The pair, from Walsall in the West Midlands, claimed she had died in a car crash on the East African island on April 14 last year and submitted a death certificate to her insurance company the following month.
But officials at the insurance company became suspicious when they examined the documents but could find no record of the death registered with the Foreign and Commonwealth Office or the local authorities.
They reported the matter to specialist fraud investigators based at the City of London Police, who began an investigation.
After making inquiries, the woman’s 19-year-old son was arrested and when he was questioned, allegedly admitted that his mother was alive and well and living in Canada.
Police contacted the woman, who has not been named, and she agreed to return to the UK, where she was arrested by appointment at Perry Barr police station in Birmingham.
The woman was questioned by officers from the City of London’s Insurance Fraud Enforcement Department.
It is believed that the pair planned to reunite in Canada once the payout had been received.
But a source said suspicions were aroused by the quality of the death certificate and subsequent inquiries failed to establish any record of a death of the Briton in the East African country at the time in question.
The son’s 24-year-old guardian, who is a relative, was also questioned under caution and all three were released on bail until April.
Zanzibar, which lies off the coast of Tanzania, is a popular destination for holidaymakers, with around 75,000 Britons visiting each year to enjoy its year-round sunshine and palm-fringed beaches.
But the Foreign Office warned of heightened tension in the region last year after local elections were re-run.
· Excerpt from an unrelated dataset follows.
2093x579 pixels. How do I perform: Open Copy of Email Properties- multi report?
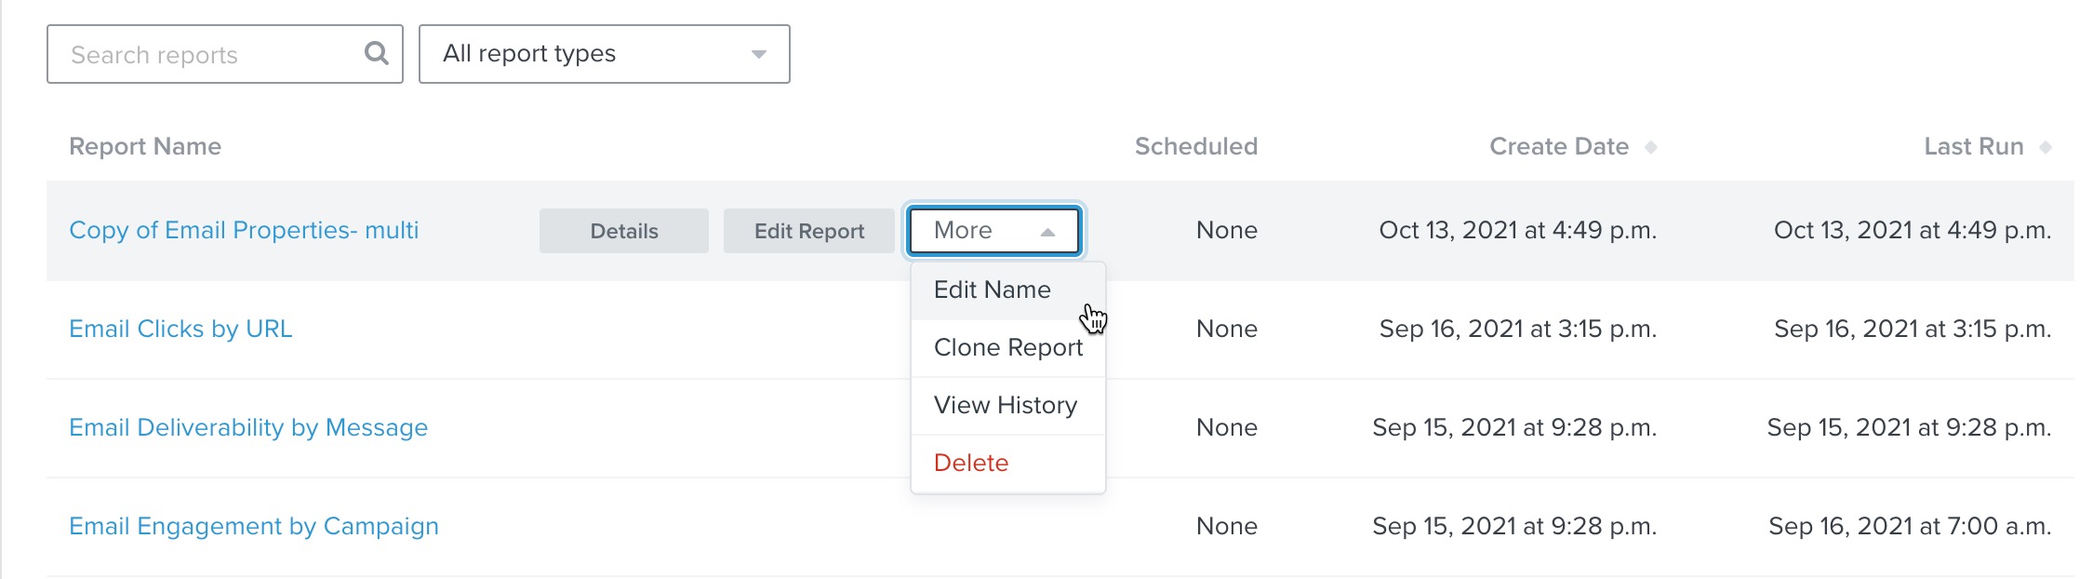point(244,231)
In 2013 the island hit the headlines when two British girls, who were working as volunteers for a charity, were injured in an acid attack.
The alleged fake death plot is reminiscent of the infamous “canoe man” scam involving a married couple from north-east England.
In 2002 John Darwin, a former teacher from Co Durham, was reported missing by his wife Anne, who claimed he had been last seen paddling out into the North Sea in his canoe.
His body was never found and Mrs Darwin later collected his £25,000 life insurance payout.
It subsequently emerged that he had been secretly living in the house next door to his so-called widow.
They later moved to Panama where their plot began to unravel and, in 2007, after returning to the UK, they were arrested and charged with fraud.
In July 2008 they were both sentenced to more than six years in prison.
Last July a woman admitted fraud and money-laundering after continuing to pick up and spend her mother’s pension payments, three years after she died while in Las Vegas.